Federal Judge Upholds Federal DOMA

Federal Judge Upholds Federal DOMA

District court ruling declines to make finding on constitutionality of California’s marriage law

U.S. District Judge Gary L. Taylor ruled on June 16 that the portion of the federal Defense of Marriage Act (DOMA) that excludes same-sex partners from access to any of the federal rights or benefits available to married opposite-sex couples does not violate the federal Constitution.

In the same decision, Taylor found that it was appropriate to abstain from deciding the constitutionality of California’s existing marriage laws, in light of pending litigation in the state courts.

Taylor was ruling in a case brought by a private lawyer on behalf of two Orange County gay men, Christopher Hammer and Arthur Smelt. The case was undertaken against the advice of leading gay rights legal groups that have been trying to avoid a major federal same-sex marriage or DOMA case that they fear might significantly boost support for an anti-gay federal marriage amendment in Congress.

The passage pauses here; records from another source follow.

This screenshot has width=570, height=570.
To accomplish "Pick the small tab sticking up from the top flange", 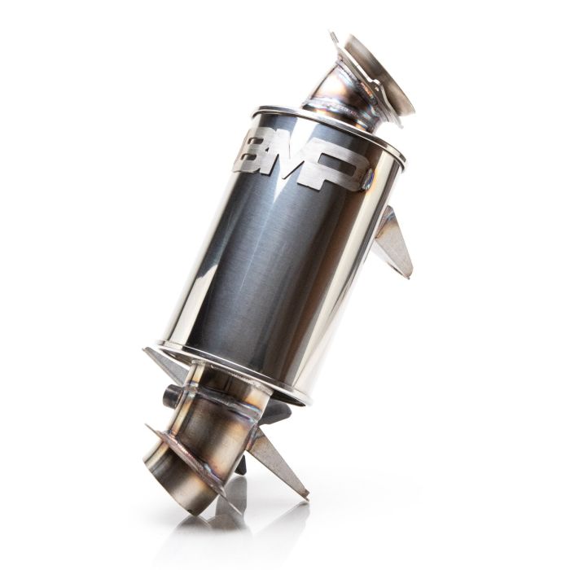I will [335, 40].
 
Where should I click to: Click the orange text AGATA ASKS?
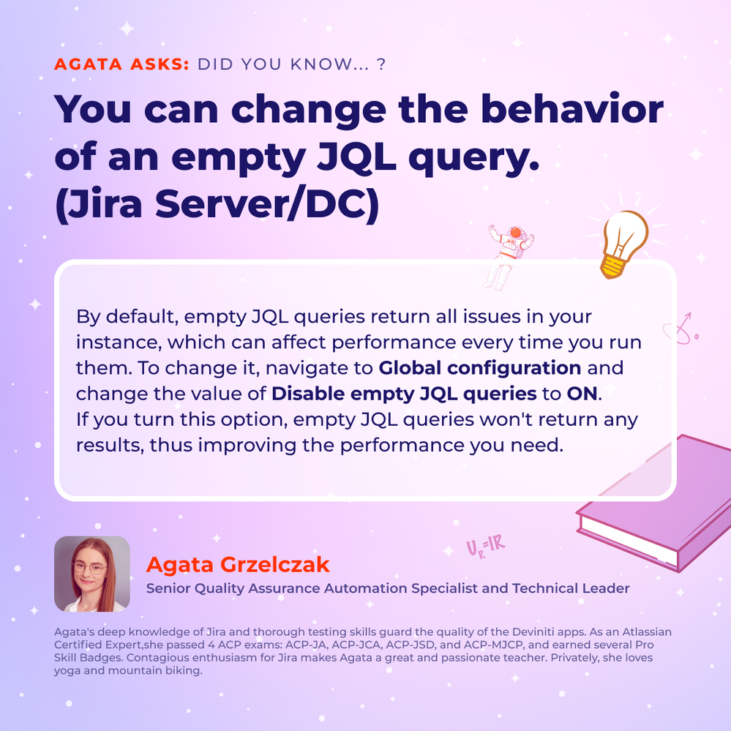pos(121,64)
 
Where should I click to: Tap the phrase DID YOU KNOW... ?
pos(292,64)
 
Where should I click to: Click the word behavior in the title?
pos(572,109)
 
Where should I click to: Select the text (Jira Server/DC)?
pos(217,204)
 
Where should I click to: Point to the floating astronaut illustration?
pos(507,256)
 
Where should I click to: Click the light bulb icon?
pos(623,244)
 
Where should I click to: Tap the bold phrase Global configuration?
pos(480,368)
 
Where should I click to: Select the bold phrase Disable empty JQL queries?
pos(404,394)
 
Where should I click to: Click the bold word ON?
pos(582,394)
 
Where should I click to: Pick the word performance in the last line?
pos(402,446)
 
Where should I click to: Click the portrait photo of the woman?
pos(92,574)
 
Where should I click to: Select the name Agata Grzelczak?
pos(238,564)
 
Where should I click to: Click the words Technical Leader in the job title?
pos(571,588)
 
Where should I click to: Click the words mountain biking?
pos(155,671)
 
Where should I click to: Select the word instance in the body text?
pos(119,342)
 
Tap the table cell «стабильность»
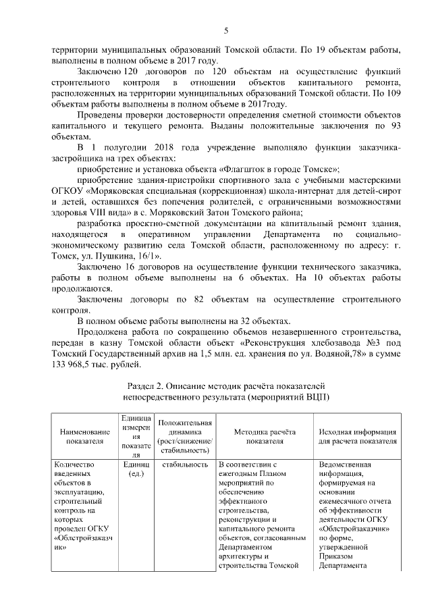pyautogui.click(x=184, y=465)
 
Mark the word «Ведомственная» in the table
pyautogui.click(x=345, y=465)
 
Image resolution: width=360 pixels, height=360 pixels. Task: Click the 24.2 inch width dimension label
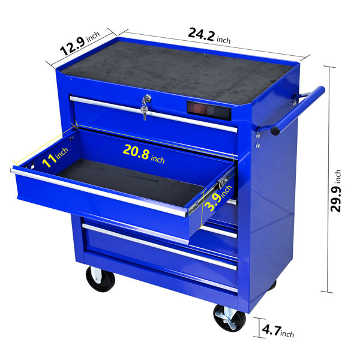point(209,36)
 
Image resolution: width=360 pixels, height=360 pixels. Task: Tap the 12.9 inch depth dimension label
point(80,44)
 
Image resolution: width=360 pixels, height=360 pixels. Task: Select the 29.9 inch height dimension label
point(335,191)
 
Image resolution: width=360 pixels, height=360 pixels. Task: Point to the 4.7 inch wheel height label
point(278,331)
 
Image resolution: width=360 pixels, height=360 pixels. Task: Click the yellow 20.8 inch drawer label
point(144,154)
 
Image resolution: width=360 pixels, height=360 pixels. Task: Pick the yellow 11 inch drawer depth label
point(55,157)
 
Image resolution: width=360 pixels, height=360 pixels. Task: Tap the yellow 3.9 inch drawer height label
point(218,198)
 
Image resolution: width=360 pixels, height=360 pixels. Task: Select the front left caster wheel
point(100,279)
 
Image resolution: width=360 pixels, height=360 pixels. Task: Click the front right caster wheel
point(229,318)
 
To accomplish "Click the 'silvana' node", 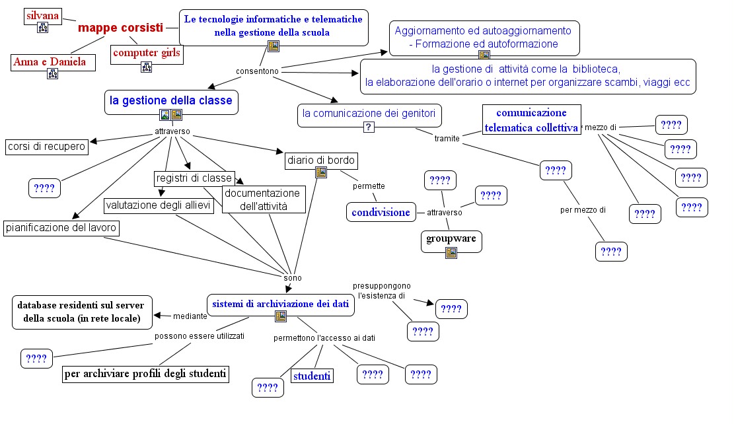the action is (42, 16).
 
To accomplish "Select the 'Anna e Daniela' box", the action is (53, 62).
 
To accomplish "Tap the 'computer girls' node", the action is (147, 53).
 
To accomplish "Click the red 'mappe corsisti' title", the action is (120, 28).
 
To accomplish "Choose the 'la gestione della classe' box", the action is (171, 102).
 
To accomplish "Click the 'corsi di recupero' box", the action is (46, 147).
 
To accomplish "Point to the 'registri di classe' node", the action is (194, 178).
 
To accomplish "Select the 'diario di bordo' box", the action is (321, 160).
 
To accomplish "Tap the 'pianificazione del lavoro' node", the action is (61, 228).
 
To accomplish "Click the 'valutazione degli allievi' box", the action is (158, 205).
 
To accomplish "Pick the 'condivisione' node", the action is (381, 213).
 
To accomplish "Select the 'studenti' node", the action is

Such groups have instead been focusing on winning marriage rights under state constitutional provisions, as was done in the 2003 Goodridge ruling in Massahusetts.

Indeed, the National Center for Lesbian Rights, which is the leading gay marriage advocate in the pending state court marriage litigation in California, filed a brief in the case urging the judge to avoid ruling on the validity of California marriage laws.

Much of Taylor’s opinion is devoted to explaining why he would not rule on the California statute, a finding he based on Supreme Court precedent that discourages federal constitutional rulings on matters that might be resolved as a matter of state law. In general, federal courts hold back from cases that involve a “sensitive area of social policy” that might be settled in state court, and on which the resolution in state court is uncertain. Noting that the California Supreme Court typically takes a broader view of privacy rights, due process and equal protection than federal courts, Taylor concluded that “the final resolution of the Marriage Cases is uncertain.”

Taylor found that the issue already being debated in the state judiciary is “novel and of sufficient importance that the California courts ought to address it first.”

Turning to the DOMA challenge, Taylor first found that the plaintiffs lacked “standing” to challenge the part of DOMA that allows the states to avoid recognizing lawful same-sex marriages from other states, since they did not get married in Massachusetts, the only state where gay marriage is legal. The two men are registered as domestic partners in California, but have indicated no intention to move to another state and seek recognition of that partnership. Since federal court jurisdiction is limited to “actual cases and controversies,” this part of the plaintiffs’ challenge was disqualified.

However, Taylor found that as registered California partners, the couple has standing to challenge the constitutionality of the ban established by DOMA on same-sex couples qualifying for federal benefits. Taylor found that the Supreme Court’s refusal in 1972 to review a Minnesota same-sex marriage decision did not establish a binding federal precedent on the issue of DOMA’s constitutionality, but he concluded that the justification for DOMA is appropriately subject to only the least demanding standard of judicial review—that it be rational.

Taylor ignored the assertion made by Supreme Court Justice Sandra Day O’Connor, in her 2003 concurrence in Lawrence v. Texas, the Texas sodomy case, that anti-gay discrimination should be subject to “more searching” scrutiny because of its impact on important aspects of intimate association. Instead, he found that it was at least rational for Congress to have decided to exclude same-sex couples from all federal rights and benefits as a way of signaling to society that opposite-sex relationships are more highly valued due to their central function in procreation and child-raising.

“The Court finds it is a legitimate interest to encourage the stability and legitimacy of what may reasonably be viewed as the optimal union for procreating and rearing children by both biological parents,” wrote Taylor, who did not point to any scientific basis for his view, but added, “It is for Congress, not the Court, to weigh the evidence.”

Having thus evaded any obligation to justify his reasoning, Taylor asserted that “Congress could plausibly have believed sending this message makes it more likely people will enter into opposite-sex unions, and encourages those relationships. This question is at least debatable.”

This dubious “debatable” proposition, according to Taylor, was enough to make DOMA rational for constitutional purposes. The judge offers no explanation for how forbidding same-sex couples who have succeeded in getting a state to let them marry from accessing federal benefits will somehow have the effect of encouraging opposite-sex couples to marry and procreate.

The plaintiffs’ attorney, Richard Gilbert, plans to appeal to the U.S. Court of Appeals for the 9th Circuit in San Francisco, according to a June 17 report in the San Francisco Chronicle.